Regex JS

Creating a regular expression

You construct a regular expression in one of two ways:

Using a expression literal, which consists of a pattern enclosed between slashes, as follows:

            
  const re = /ab+c/;

Regular expression literals provide compilation of the regular expression when the script is loaded. If the regular expression remains constant, using this can improve performance.

Using the constructor function of the new RegExp() object, as follows:

            
  const re = new RegExp('ab+c');

Using the constructor function provides runtime compilation of the regular expression. Use the constructor function when you know the regular expression pattern will be changing, or you don't know the pattern and are getting it from another source, such as user input.

MDN Web Docs

Patterns

Writing a regular expression pattern:

A regular expression pattern is composed of simple characters, such as /abc/, or a combination of simple and special characters, such as /ab*c/ or /Chapter (\d+)\.\d*/. The last example includes parentheses, which are used as a memory device. The match made with this part of the pattern is remembered for later use, as described in Using groups.

Simple patterns are constructed of characters for which you want to find a direct match. For example, the pattern /abc/ matches character combinations in strings only when the exact sequence "abc" occurs (all characters together and in that order).

MDN Web Docs

Using special characters:

When the search for a match requires something more than a direct match, such as finding one or more b's, or finding white space, you can include special characters in the pattern.
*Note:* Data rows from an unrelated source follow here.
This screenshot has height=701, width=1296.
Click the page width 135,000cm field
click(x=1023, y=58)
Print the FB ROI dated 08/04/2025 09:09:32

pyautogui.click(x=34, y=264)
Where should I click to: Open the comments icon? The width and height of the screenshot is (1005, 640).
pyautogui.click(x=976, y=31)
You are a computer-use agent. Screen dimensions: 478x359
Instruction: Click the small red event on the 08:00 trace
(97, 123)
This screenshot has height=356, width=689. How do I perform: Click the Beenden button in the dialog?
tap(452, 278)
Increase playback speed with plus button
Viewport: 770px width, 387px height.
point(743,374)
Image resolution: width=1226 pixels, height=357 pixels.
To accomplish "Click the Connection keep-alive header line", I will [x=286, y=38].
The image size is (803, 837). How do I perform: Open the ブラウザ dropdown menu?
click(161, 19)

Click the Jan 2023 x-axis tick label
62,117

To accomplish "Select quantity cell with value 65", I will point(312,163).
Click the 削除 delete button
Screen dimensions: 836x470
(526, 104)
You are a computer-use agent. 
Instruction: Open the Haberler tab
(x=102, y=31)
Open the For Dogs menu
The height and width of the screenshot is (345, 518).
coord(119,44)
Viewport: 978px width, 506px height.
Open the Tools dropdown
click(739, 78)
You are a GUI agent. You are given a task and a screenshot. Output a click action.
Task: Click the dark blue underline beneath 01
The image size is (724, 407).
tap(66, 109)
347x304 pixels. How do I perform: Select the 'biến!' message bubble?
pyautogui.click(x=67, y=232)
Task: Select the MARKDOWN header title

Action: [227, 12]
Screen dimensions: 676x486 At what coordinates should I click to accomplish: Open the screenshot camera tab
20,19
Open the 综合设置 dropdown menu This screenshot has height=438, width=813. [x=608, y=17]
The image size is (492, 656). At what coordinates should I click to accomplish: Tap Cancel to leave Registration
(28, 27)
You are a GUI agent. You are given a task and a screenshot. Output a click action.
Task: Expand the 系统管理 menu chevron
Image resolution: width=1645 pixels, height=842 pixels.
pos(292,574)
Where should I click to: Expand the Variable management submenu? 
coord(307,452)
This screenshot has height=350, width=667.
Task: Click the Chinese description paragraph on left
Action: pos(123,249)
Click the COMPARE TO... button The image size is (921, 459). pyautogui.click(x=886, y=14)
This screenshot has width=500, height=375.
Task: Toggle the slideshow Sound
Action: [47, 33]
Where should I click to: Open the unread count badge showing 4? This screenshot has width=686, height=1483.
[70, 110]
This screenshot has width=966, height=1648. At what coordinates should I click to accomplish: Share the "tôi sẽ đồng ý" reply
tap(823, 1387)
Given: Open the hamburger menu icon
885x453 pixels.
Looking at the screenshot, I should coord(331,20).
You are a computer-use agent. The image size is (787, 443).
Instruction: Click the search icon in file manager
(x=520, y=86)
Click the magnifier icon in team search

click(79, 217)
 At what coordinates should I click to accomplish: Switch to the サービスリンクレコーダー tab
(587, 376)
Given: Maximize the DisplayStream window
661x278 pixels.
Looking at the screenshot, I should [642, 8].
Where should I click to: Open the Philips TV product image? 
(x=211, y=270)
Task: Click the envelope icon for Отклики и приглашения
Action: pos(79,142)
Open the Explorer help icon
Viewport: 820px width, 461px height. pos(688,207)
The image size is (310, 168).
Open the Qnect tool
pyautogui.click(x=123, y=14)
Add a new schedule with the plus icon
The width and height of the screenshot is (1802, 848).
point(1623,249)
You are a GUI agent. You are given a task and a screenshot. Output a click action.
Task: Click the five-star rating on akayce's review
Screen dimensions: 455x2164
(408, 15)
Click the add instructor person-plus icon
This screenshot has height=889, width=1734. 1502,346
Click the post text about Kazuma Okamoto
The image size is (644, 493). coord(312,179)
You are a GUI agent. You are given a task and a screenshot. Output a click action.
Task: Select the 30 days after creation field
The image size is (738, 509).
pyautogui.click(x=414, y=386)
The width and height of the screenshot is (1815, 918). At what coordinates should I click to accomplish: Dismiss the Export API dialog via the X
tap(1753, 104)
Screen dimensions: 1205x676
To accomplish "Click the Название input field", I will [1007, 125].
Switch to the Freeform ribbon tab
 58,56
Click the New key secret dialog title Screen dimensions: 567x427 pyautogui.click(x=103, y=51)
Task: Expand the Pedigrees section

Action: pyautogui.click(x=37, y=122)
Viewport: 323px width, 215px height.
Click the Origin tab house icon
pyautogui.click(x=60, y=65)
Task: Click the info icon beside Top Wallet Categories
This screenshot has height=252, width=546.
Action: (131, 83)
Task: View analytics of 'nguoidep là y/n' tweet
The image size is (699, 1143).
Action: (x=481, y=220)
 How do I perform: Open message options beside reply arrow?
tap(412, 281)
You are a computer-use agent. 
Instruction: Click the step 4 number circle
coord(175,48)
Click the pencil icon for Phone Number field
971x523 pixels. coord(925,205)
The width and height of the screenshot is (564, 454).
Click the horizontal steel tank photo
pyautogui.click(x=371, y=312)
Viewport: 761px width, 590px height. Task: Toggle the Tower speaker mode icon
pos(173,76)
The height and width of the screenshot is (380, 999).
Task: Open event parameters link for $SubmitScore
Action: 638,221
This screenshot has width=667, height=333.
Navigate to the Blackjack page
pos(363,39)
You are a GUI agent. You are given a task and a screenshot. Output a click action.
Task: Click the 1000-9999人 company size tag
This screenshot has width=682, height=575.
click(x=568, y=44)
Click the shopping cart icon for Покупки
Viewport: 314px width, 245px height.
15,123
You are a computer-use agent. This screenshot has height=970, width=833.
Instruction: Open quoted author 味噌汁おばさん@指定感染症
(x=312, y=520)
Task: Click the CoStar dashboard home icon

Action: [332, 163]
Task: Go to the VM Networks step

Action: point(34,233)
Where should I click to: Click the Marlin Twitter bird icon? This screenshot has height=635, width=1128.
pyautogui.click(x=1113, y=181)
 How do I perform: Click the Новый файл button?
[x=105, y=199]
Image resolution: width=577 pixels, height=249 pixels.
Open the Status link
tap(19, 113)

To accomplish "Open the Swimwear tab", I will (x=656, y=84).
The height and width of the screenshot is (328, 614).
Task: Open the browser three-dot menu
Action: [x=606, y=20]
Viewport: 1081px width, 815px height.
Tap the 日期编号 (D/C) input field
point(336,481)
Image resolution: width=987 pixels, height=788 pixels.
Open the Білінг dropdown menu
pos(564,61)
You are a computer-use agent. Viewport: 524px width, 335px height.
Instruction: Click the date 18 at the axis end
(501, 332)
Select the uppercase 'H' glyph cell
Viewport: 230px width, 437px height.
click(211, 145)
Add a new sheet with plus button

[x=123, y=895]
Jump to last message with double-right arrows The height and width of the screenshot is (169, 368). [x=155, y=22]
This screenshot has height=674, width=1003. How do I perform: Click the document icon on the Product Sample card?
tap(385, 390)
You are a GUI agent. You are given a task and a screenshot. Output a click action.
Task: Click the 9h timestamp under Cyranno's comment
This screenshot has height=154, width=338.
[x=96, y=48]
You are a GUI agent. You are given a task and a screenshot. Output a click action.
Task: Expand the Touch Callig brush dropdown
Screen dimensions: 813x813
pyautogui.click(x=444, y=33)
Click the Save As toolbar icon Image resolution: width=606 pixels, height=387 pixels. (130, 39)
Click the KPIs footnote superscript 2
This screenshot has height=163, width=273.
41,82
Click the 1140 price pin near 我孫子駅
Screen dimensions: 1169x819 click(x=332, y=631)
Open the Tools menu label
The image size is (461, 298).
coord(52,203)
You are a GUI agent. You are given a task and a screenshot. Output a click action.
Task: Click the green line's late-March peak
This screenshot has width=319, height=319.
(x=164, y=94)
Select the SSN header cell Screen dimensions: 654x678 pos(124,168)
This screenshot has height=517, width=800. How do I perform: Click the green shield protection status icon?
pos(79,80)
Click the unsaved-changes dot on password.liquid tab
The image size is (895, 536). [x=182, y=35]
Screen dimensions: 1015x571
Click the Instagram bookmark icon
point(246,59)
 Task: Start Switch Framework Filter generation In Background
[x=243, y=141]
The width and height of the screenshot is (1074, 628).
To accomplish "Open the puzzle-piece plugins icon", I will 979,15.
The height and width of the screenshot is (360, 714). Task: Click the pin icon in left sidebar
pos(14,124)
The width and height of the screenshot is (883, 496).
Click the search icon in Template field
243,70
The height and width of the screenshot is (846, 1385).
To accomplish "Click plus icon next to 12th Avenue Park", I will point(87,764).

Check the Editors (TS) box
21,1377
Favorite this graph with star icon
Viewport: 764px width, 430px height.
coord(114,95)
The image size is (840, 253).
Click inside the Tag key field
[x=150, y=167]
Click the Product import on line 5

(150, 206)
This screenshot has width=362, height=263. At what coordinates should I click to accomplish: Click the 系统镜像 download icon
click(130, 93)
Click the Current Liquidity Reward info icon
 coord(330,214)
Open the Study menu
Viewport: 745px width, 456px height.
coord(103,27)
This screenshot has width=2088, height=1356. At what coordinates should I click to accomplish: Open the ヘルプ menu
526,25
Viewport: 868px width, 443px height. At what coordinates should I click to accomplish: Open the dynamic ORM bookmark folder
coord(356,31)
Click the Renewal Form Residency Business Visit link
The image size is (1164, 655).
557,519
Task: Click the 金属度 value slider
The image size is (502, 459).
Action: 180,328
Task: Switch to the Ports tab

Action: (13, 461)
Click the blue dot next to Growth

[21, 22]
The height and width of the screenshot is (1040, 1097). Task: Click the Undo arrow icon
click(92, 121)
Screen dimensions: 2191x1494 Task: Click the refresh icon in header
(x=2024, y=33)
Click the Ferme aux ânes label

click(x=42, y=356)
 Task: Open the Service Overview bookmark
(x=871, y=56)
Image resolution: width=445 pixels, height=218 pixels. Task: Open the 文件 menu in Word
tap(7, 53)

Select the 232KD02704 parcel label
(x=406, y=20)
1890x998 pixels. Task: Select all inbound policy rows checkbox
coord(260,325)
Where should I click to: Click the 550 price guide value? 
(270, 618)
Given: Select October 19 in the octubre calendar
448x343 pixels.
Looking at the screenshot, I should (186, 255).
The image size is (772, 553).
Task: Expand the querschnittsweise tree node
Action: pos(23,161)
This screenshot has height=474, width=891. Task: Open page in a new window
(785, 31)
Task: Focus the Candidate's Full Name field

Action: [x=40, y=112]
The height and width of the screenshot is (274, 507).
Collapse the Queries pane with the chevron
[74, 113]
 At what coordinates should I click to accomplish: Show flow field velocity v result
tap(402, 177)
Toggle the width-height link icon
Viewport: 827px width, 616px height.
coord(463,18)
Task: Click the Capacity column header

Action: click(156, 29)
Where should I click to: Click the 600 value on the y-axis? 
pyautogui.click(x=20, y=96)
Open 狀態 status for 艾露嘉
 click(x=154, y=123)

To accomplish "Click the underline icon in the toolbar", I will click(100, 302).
For example, to match a single "a" followed by zero or more "b"s followed by "c", you'd use the pattern /ab*c/: the * after "b" means "0 or more occurrences of the preceding item." In the string "cbbabbbbcdebc", this pattern will match the substring "abbbbc".

MDN Web Docs

Using Parentheses:

Parentheses around any part of the regular expression pattern causes that part of the matched substring to be remembered. Once remembered, the substring can be recalled for other use. See Groups and ranges for more details.

MDN Web Docs

Character Classes

\

Indicates that the following character should be treated specially, or "escaped". It behaves one of two ways.

For characters that are usually treated literally, indicates that the next character is special and not to be interpreted literally. For example, /b/ matches the character "b". By placing a backslash in front of "b", that is by using /\b/, the character becomes special to mean match a word boundary.
For characters that are usually treated specially, indicates that the next character is not special and should be interpreted literally. For example, "*" is a special character that means 0 or more occurrences of the preceding character should be matched; for example, /a*/ means match 0 or more "a"s. To match * literally, precede it with a backslash; for example, /a\*/ matches "a*".

MDN Web Docs

.

Has one of the following meanings:

Matches any single character except line terminators: \n, \r, \u2028 or \u2029. For example, /.y/ matches "my" and "ay", but not "yes", in "yes make my day".
Inside a character class, the dot loses its special meaning and matches a literal dot.

Note that the m multiline flag doesn't change the dot behavior. So to match a pattern across multiple lines, the character class [^] can be used — it will match any character including newlines.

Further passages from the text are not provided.